Employability will improve when the syllabus reflects the demands of the industry. A client I was dealing with personally in Karnataka approached us for help with hiring CNC machine operators. “We couldn’t find five good candidates against the company’s requirement of 50+. The skills required for the job are not taught in the five or six colleges which could meet their requirements”.
It has also not helped that India as an economy moved from the primary sector to the tertiary sector almost galloped to the tertiary sectors giving the job intensive Secondary sector a miss for various reasons...
There seems to be an inherent disconnect between curriculum-based learning at the institution level and the requisite ‘job ready’ skills needed by Indian corporates.

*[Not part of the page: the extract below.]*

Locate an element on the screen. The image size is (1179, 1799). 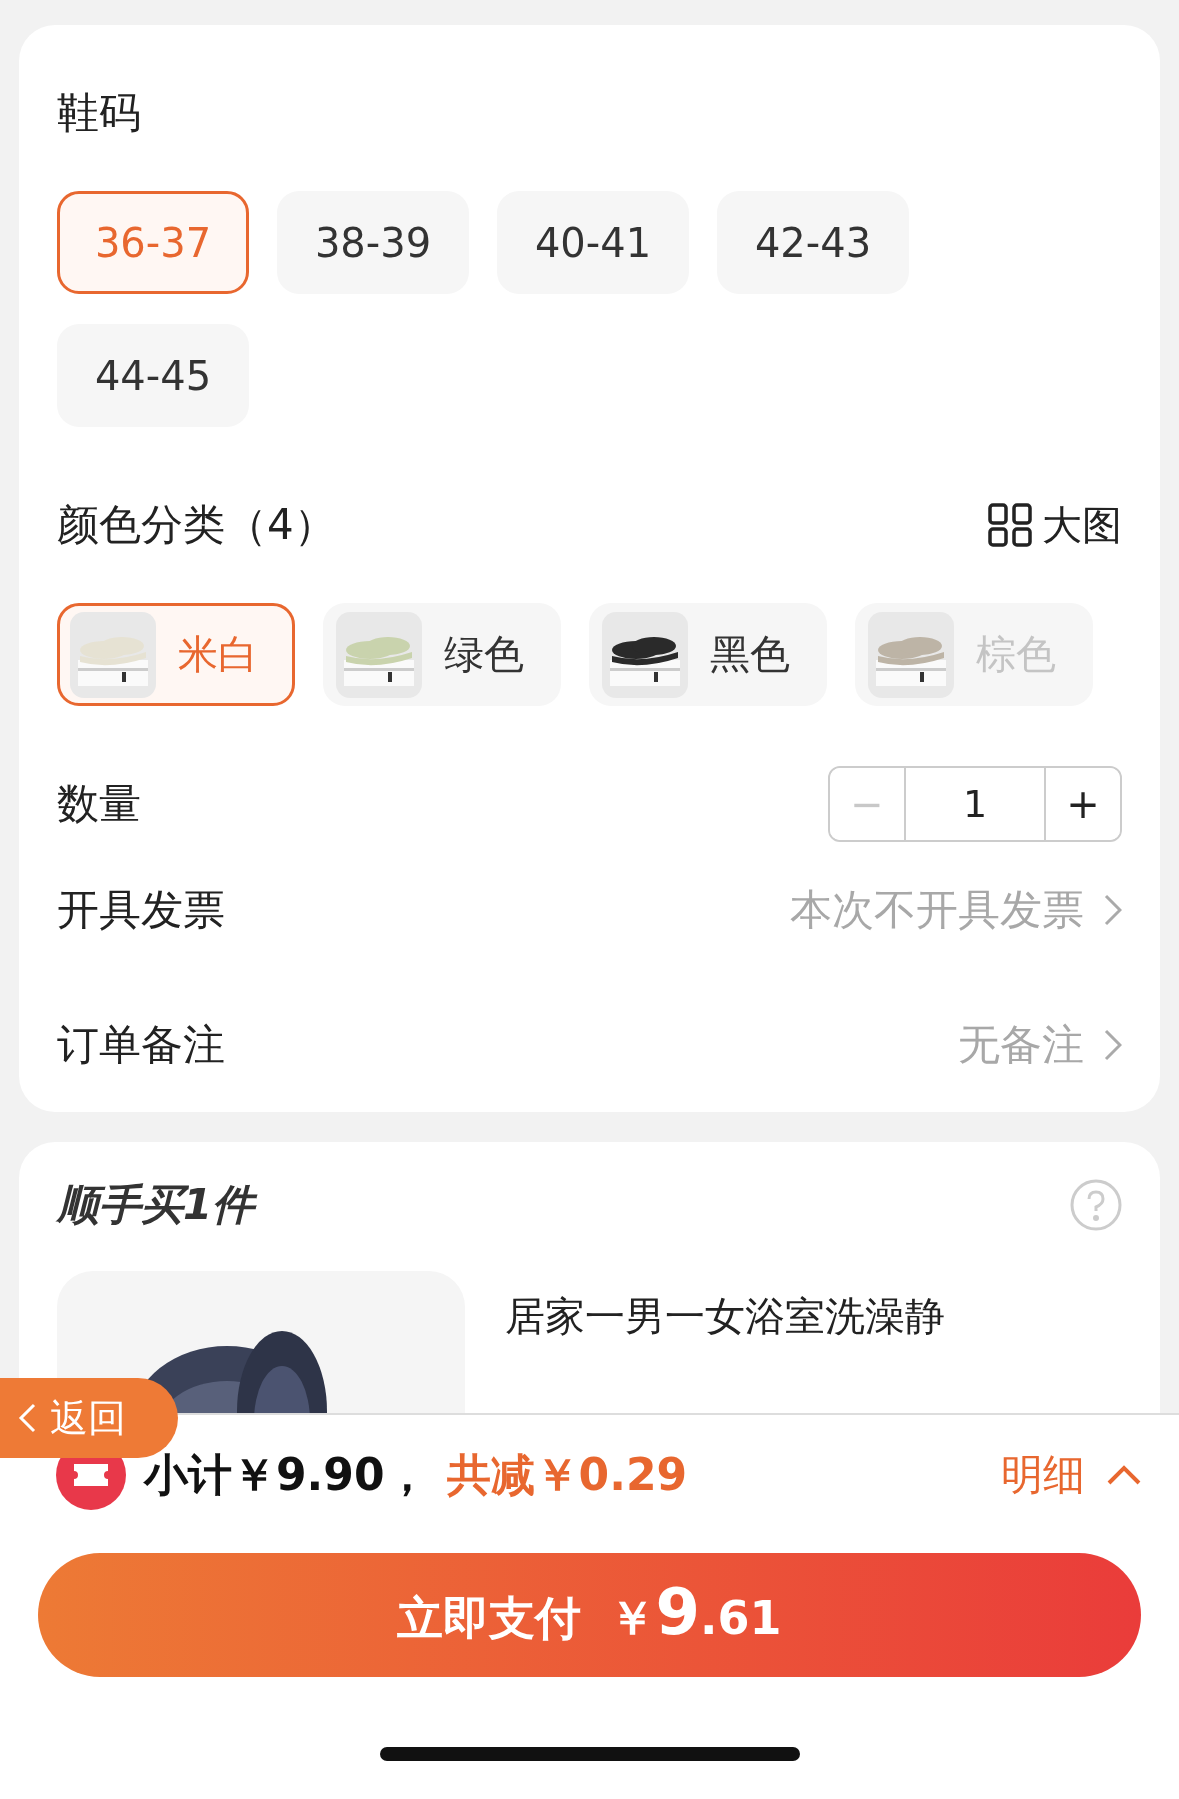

Technical education in our country has grown into a large-sized system, offering opportunities for education and training in a wide variety of trades and disciplines at a certificate, diploma, degree, postgraduate degree and doctoral levels in institutions throughout the country. This doesn’t seem enough to make Indian ‘job – ready’.
The distressing news is that the problem of employability in India is rampant in both blue and white-collar jobs. So, what are the contributing factors to this disparity? Societal inequalities, inadequate education infrastructure, quality and lack of vocational education and lack of effective assessment of skills are some of the reasons why a majority of working class personnel in our country are not qualified for the jobs that they aspire for…Consider this : *Slightly more than half of India’s workers have school attainment below secondary school with no vocational training; * Of India’s current workforce, 31% are illiterate, 13% have a primary education, and 6% are college graduates; * About 2% of the workforce has formal vocational training, and 9% have non-formal, vocational training; * Out of the more than 500 thousand final year bachelors students aged 18–29 who were surveyed, 54% were found to be unemployable.
So, what is required?
One of the main problems lies in our system of imparting education and the subsequent assessment of additional soft skills and capabilities needed to survive in today’s competitive work atmosphere. Graduates often complain that they were not exposed to life skills training or internship opportunities during their graduation years, which would have prepared them for the real workplace scenario.
Thus, realizing the dream of modern India lies greatly with efficient ways of skilling, up-skilling and re-skilling of the country’s rising youth population. The larger question is whether governments both at the centre and states will be able to crack the unemployability problem, what kind of partnerships and models are required to bridge the gap? What are the models from other nations that can be replicated in India? What are the best practices that India is missing?